From 93a9d32288a0087227d6563b7a9b6dc1e0343a0a Mon Sep 17 00:00:00 2001
From: Eric Liang <ekhliang@gmail.com>
Date: Tue, 4 Dec 2018 17:36:06 -0800
Subject: [PATCH] [docs] Switch docs to use rllib train instead of train.py

---
 README.rst                                  |  8 +++---
 doc/source/example-a3c.rst                  |  2 +-
 doc/source/example-evolution-strategies.rst |  4 +--
 doc/source/example-policy-gradient.rst      |  2 +-
 doc/source/rllib-training.rst               | 27 +++++++++++----------
 python/ray/rllib/scripts.py                 |  2 +-
 6 files changed, 23 insertions(+), 22 deletions(-)
diff --git a/README.rst b/README.rst
index 7e50123d9..5fd892f95 100644
--- a/README.rst
+++ b/README.rst
@@ -41,12 +41,12 @@ Example Use
 
 Ray comes with libraries that accelerate deep learning and reinforcement learning development:
 
-- `Ray Tune`_: Hyperparameter Optimization Framework
-- `Ray RLlib`_: Scalable Reinforcement Learning
+- `Tune`_: Hyperparameter Optimization Framework
+- `RLlib`_: Scalable Reinforcement Learning
 - `Distributed Training <http://ray.readthedocs.io/en/latest/distributed_sgd.html>`__
 
-.. _`Ray Tune`: http://ray.readthedocs.io/en/latest/tune.html
-.. _`Ray RLlib`: http://ray.readthedocs.io/en/latest/rllib.html
+.. _`Tune`: http://ray.readthedocs.io/en/latest/tune.html
+.. _`RLlib`: http://ray.readthedocs.io/en/latest/rllib.html
 
 Installation
 ------------
diff --git a/doc/source/example-a3c.rst b/doc/source/example-a3c.rst
index 23a6a3e15..47378fce9 100644
--- a/doc/source/example-a3c.rst
+++ b/doc/source/example-a3c.rst
@@ -29,7 +29,7 @@ You can run the code with
 
 .. code-block:: bash
 
-  python/ray/rllib/train.py --env=Pong-ram-v4 --run=A3C --config='{"num_workers": N}'
+  rllib train --env=Pong-ram-v4 --run=A3C --config='{"num_workers": N}'
 
 Reinforcement Learning
 ----------------------
diff --git a/doc/source/example-evolution-strategies.rst b/doc/source/example-evolution-strategies.rst
index 8f613b08d..d048d261f 100644
--- a/doc/source/example-evolution-strategies.rst
+++ b/doc/source/example-evolution-strategies.rst
@@ -18,13 +18,13 @@ on the ``Humanoid-v1`` gym environment.
 
 .. code-block:: bash
 
-  python/ray/rllib/train.py --env=Humanoid-v1 --run=ES
+  rllib train --env=Humanoid-v1 --run=ES
 
 To train a policy on a cluster (e.g., using 900 workers), run the following.
 
 .. code-block:: bash
 
-  python ray/python/ray/rllib/train.py \
+  rllib train \
       --env=Humanoid-v1 \
       --run=ES \
       --redis-address=<redis-address> \
diff --git a/doc/source/example-policy-gradient.rst b/doc/source/example-policy-gradient.rst
index 3fccb992a..9b5857504 100644
--- a/doc/source/example-policy-gradient.rst
+++ b/doc/source/example-policy-gradient.rst
@@ -21,7 +21,7 @@ Then you can run the example as follows.
 
 .. code-block:: bash
 
-  python/ray/rllib/train.py --env=Pong-ram-v4 --run=PPO
+  rllib train --env=Pong-ram-v4 --run=PPO
 
 This will train an agent on the ``Pong-ram-v4`` Atari environment.
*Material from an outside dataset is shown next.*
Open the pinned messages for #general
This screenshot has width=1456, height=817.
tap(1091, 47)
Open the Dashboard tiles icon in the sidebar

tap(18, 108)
You can also
 try passing in the ``Pong-v0`` environment or the ``CartPole-v0`` environment.
diff --git a/doc/source/rllib-training.rst b/doc/source/rllib-training.rst
index e647b0a27..4b6630090 100644
--- a/doc/source/rllib-training.rst
+++ b/doc/source/rllib-training.rst
@@ -10,11 +10,11 @@ be trained, checkpointed, or an action computed.
 
 .. image:: rllib-api.svg
 
-You can train a simple DQN agent with the following command
+You can train a simple DQN agent with the following command:
 
 .. code-block:: bash
 
-    python ray/python/ray/rllib/train.py --run DQN --env CartPole-v0
+    rllib train --run DQN --env CartPole-v0
 
 By default, the results will be logged to a subdirectory of ``~/ray_results``.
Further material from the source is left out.